Changelog

v1.6.1 — 2026-06-15

Drop-in support for heterogeneous per-layer head_dim (Gemma-4) + bit-packing adopted as the unified compression-ratio standard.

Per-layer head_dim. Models whose layers expose different K/V head dims now work drop-in. Gemma-4-26B mixes sliding_attention (head_dim=256) and full_attention (head_dim=512) layers, which raised AssertionError: expected last dim 256, got 512. Each layer's codec is now built lazily from the head_dim actually observed at that layer (KakeyaLatticeQuantizedCache, KakeyaLatticeCache, TurboQuantPackedCache).
Attention-mask sizes. The int-storage caches keep their compressed state outside self.layers, so transformers-5's DynamicCache.get_mask_sizes fell through to (query_length, 0) and corrupted Gemma-4's sliding-window / multimodal blockwise mask during multi-step decode (CUDA device-side assert). get_mask_sizes is now overridden to report the true cache length.
Verified on H200: Gemma-4-26B generates end-to-end with KakeyaLatticePackedCache (E8 Q=38), real CR 2.44×, lossless; per-layer codecs 256 (sliding) / 512 (full).
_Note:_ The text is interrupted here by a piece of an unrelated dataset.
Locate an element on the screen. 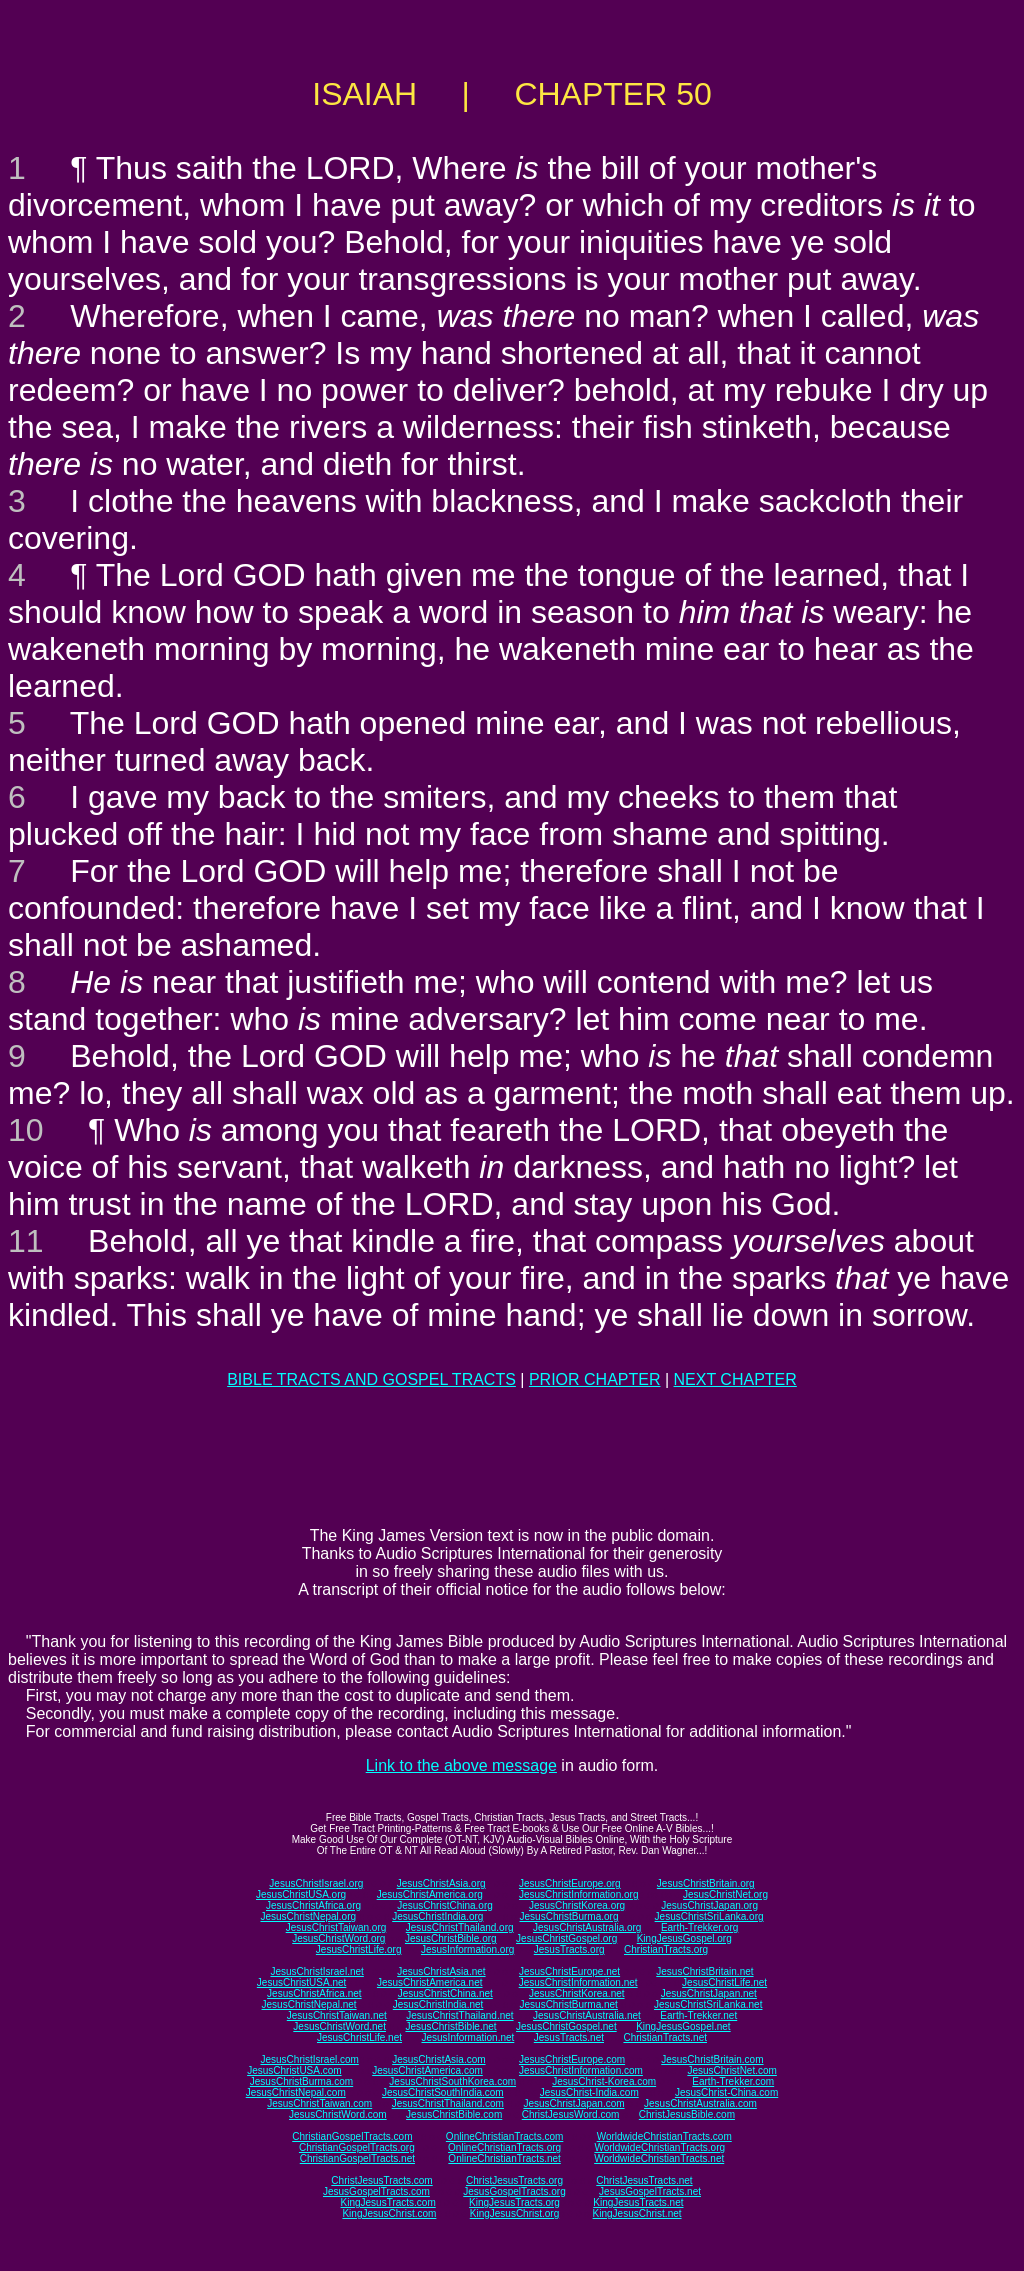  JesusChristWord.net is located at coordinates (339, 2026).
Qwen3-4B regression unchanged.

Bit-packing + iso-quality is now the unified comparison standard. All codec-vs-codec comparisons (KakeyaLattice and the TurboQuant baseline) use the bit-packed caches (KakeyaLatticePackedCache, TurboQuantPackedCache) and match quality (each codec taken at the operating point meeting a fixed |Δppl| threshold, then real bytes compared). Raw CR at unmatched bit budgets is never used to rank codecs. Iso-ppl result on Qwen3-4B (|Δppl| ≤ 2 %): E8 +7.7 %, D4 +5.0 % real-byte advantage over TurboQuant. The int8 KakeyaLatticeQuantizedCache (1.94×) remains as the simpler, dependency-free storage option. README and reports updated accordingly.

fix codec.roundtrip bug — contiguous, directly-SDPA-feedable K/V decode.

KakeyaLatticeQuantizedCache storage layout. The cache previously held a growing Python list of per-update() (q_lat, norms, qmax) chunks per layer and re-torch.cat-ed the entire history on every decode step before re-decoding it — O(N²) over a length-N generation, and not a single contiguous buffer. It now keeps one contiguous tensor per layer per component, grown by a single cat per update() (like transformers.DynamicCache), and the decoded K/V returned to attention are .contiguous() — i.e. a batched, contiguous, directly SDPA-/FlashAttention- feedable KV layout. Amortized-linear instead of quadratic.

Bit-packing (kakeyalattice.hf.bitpack). GPU-native fixed-width packer plus exact-ceiling D4 and E8 block codes (D4 even-sum reduction; E8 doubled-int same-parity + sum-mod-4 reduction), with a small lossless exception side-channel for the ~1% of blocks the codec's defensive clamp pushes out of the lattice. Realises the codec's bit-rate ceiling as real bytes.
End-to-end packed caches (kakeyalattice.hf.packed_cache). KakeyaLatticePackedCache (D4/E8) and TurboQuantPackedCache — contiguous, decode-on-read, with kv_storage_bytes() reporting the real bit-packed footprint. Measured on Qwen3-4B / H200: D4 Q=38 = 2.46×, E8 Q=38 = 2.37× real HBM (vs the int8 path's 1.94×); pack→unpack verified lossless.
TurboQuantCodec (kakeyalattice.hf.turboquant). The scalar-quantise baseline, parameterised by bits/coordinate, for apples-to-apples comparison.
Real-byte iso-ppl comparison harness (benchmarks/bitpack_vs_tq/) + report (reports/v1_5_release/bitpack_vs_tq_2026-06-15/). On Qwen3-4B, at the 1–2% |Δppl| band the real-byte advantage over TurboQuant is E8 +7.7%, D4 +5.0% (vs the bit-rate table's +26.9%); E8 wins at every threshold tested.

Reconstruction is byte-for-byte identical to the int8 path (packing is a lossless re-encoding), so all previously reported quality numbers carry over.
Single-model scope for the new comparison: Qwen3-4B, head_dim=128.

E8 nested-lattice codec (V15KakeyaZamirE8GPU); KakeyaLatticeCache and KakeyaLatticeQuantizedCache (int8, real ~1.94× HBM). PyPI package.